Required action: Can you format the items below, from the line containing "The width and height of the screenshot is (696, 718)." through the end of the items, both included, as a Markdown table with the columns Row and Entry, leaving out blank lines?

[Exercise material]

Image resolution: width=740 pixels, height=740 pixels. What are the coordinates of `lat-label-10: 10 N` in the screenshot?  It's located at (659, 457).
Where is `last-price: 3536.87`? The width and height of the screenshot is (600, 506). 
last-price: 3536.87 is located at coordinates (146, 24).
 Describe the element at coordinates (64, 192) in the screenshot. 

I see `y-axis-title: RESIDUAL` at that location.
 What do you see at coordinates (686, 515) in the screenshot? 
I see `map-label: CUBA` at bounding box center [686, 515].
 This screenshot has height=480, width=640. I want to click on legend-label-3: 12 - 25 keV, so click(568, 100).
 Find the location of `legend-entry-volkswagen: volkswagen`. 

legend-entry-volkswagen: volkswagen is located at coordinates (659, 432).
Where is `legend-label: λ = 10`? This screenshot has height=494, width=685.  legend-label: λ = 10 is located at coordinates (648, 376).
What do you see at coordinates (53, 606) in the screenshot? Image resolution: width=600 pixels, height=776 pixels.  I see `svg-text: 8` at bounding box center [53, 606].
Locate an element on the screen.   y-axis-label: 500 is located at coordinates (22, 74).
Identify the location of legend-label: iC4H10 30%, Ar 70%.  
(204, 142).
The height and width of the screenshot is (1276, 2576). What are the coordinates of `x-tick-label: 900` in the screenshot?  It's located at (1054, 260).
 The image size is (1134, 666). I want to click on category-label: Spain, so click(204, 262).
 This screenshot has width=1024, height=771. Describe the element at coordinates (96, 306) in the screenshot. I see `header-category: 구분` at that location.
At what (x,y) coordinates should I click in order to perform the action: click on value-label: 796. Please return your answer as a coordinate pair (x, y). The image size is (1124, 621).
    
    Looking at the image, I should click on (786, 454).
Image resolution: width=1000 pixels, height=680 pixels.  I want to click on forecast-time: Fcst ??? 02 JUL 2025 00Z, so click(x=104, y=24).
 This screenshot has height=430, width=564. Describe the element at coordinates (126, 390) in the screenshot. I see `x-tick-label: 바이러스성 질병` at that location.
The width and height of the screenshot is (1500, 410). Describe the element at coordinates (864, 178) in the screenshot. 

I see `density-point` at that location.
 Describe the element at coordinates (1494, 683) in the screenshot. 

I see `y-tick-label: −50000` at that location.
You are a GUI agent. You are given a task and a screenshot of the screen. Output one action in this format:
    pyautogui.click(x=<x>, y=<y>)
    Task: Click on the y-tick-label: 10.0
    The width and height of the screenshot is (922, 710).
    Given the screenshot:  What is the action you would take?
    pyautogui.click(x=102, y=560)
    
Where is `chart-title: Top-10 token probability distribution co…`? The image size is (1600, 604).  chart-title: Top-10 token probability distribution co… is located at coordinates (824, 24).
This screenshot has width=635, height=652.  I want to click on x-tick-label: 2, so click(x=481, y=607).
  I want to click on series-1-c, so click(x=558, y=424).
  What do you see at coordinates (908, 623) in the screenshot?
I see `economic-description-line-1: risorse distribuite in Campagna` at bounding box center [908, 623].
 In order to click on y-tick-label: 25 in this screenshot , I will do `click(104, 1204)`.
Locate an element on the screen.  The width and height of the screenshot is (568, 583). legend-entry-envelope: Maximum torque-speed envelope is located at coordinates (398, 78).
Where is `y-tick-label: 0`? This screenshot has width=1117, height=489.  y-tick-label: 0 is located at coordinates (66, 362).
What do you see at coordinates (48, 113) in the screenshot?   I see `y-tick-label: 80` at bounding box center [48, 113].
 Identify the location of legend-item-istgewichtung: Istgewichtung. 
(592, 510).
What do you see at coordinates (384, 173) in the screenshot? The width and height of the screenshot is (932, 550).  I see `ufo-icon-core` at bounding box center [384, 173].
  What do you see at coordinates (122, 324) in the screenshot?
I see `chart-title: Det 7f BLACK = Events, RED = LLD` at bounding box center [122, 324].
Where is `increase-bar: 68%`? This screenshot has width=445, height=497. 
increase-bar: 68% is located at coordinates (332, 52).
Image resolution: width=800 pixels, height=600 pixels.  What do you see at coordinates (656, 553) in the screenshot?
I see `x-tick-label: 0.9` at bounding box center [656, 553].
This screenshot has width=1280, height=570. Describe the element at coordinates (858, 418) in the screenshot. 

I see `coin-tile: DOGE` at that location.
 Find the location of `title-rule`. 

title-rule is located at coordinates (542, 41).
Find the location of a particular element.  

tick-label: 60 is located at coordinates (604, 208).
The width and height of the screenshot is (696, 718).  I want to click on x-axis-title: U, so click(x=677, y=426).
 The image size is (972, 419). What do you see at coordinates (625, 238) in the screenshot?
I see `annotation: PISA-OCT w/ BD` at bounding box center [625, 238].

[/Exercise material]

Exercise result:
| Row | Entry |
|---|---|
| 1 | The width and height of the screenshot is (696, 718).  I want to click on x-axis-title: U, so click(x=677, y=426). |
| 2 |  The image size is (972, 419). What do you see at coordinates (625, 238) in the screenshot? |
| 3 | I see `annotation: PISA-OCT w/ BD` at bounding box center [625, 238]. |